Seafood lovers beware: Allergies to fish or shellfish, unlike most other food allergies, typically develop without warning, often as full-blown, potentially life-threatening reactions in adults who’ve never had any such allergies before. Seafood allergies are more prevalent than scientists previously thought, affecting an estimated 6.6 million Americans, more than twice the number with peanut or tree-nut allergies. But physicians seldom give such allergic individuals the tools they need to neutralize the possible next attack.

In what the authors call the first large study focused on seafood allergy, researchers at Mount Sinai School of Medicine in New York and the nonprofit Food Allergy and Anaphylaxis Network (FAAN) in Fairfax, Va., gathered information on some 15,000 adults and children, using strict criteria to ensure accuracy. The study, published in the July 2004 Journal of Allergy and Clinical Immunology, found that about 3 percent of adults were allergic to seafood, with the highest prevalence in middle age, compared with less than 1 percent of children.

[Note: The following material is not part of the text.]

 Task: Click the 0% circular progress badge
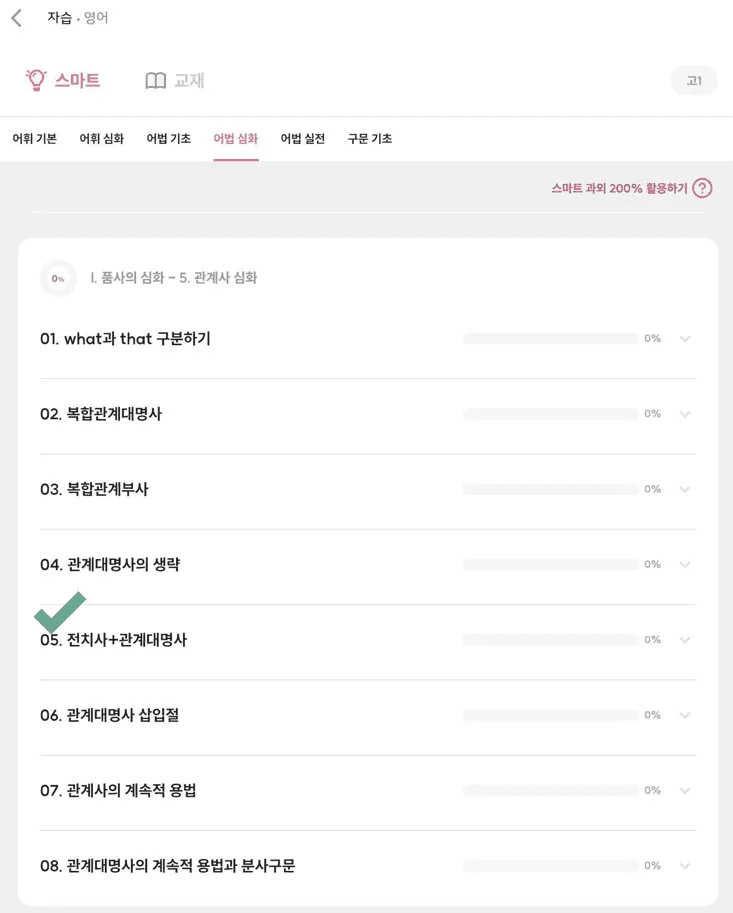(x=58, y=278)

Some 16 percent of people with that allergy reportedly received an injection of epinephrine to relieve a severe reaction to seafood, such as hives, wheezing, throat tightness, or anaphylactic shock. But fewer than 10 percent of those treated people also received a prescription for self-injectable epinephrine (EpiPen) to carry with them in case of emergency.

People who’ve had reactions after eating seafood or any other food should be evaluated by an allergist. If diagnosed as having a food allergy, they should ask for the rescue drug and carry it with them. They should also carry an over-the-counter antihistamine such as diphenhydramine (Benadryl Allergy) or loratadine (Claritin) in case of mild-to-moderate reactions, as well as a wallet card saying they’re allergic to that particular food.

Those people should scrupulously avoid the offending food, since even minute traces could cause serious problems, and exposure that has caused a mild reaction in the past could be life-threatening in the future. For more information about food allergies, visit FAAN’s Web site, www.foodallergy.org.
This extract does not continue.